[To be done]
1. In the slimline disassembly thread, how long is the piece of metal coat hanger that gets cut?
2. Repeat the slimline disassembly thread word for word from "## NittanyLion (Feb" to "out(safety glasses please).".

[Text segment]
· · ·
# Easy slimline disassembly....no special tool needed.



## NittanyLion (Feb 18, 2013)

Thought I would share my technique for disassembling slimlines.  It's similar to the technique used on the PSI tool, using a coat hanger and Allen wrench.

1.  Break pen apart, removing center and.
2.  Cut a piece of metal coat hanger, about 6".
3.  Run coat hanger through twist mechanism to nib;  use like psi tool or punch set by holding lower blank with nib up and pounding(coat hanger) on solid surface.  This will pop nib out(safety glasses please).
4.  To remove drive mechanism, use an Allen wrench(not sure of size, whatever fits) inserted into where nib was.  Place lower section, Allen wrench up, centered on vise just slightly opened so drive can punch through.  Tap Allen wrench with hammer to pop drive out..
5.  Clip and top can be extracted by inserting Allen wrench instead of coat hanger and using technique in #3.

Note:  the Allen wrench I used has the rounded ends.  This helps seat it into the twist mechanism.  A standard Allen wrench will work too, however proper sizing will be more critical.

Hope this helps!


----------



## Chatham PenWorks (Feb 19, 2013)

Looks like a good interim solution until you get to a Harbor Freight for a transfer punch set. These will work for most pen styles, and can be used for many other purposes like closed end mandrels and for trimming blanks. I've used them so much, I have 3 sets.


----------
· · ·
[Extracted entries]
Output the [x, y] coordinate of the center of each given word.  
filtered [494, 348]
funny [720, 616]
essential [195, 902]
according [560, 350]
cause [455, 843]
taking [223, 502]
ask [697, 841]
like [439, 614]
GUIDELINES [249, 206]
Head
· · ·
[Full answers]
1. About 6 inches.

2.
## NittanyLion (Feb 18, 2013)

Thought I would share my technique for disassembling slimlines.  It's similar to the technique used on the PSI tool, using a coat hanger and Allen wrench.

1.  Break pen apart, removing center and.
2.  Cut a piece of metal coat hanger, about 6".
3.  Run coat hanger through twist mechanism to nib;  use like psi tool or punch set by holding lower blank with nib up and pounding(coat hanger) on solid surface.  This will pop nib out(safety glasses please).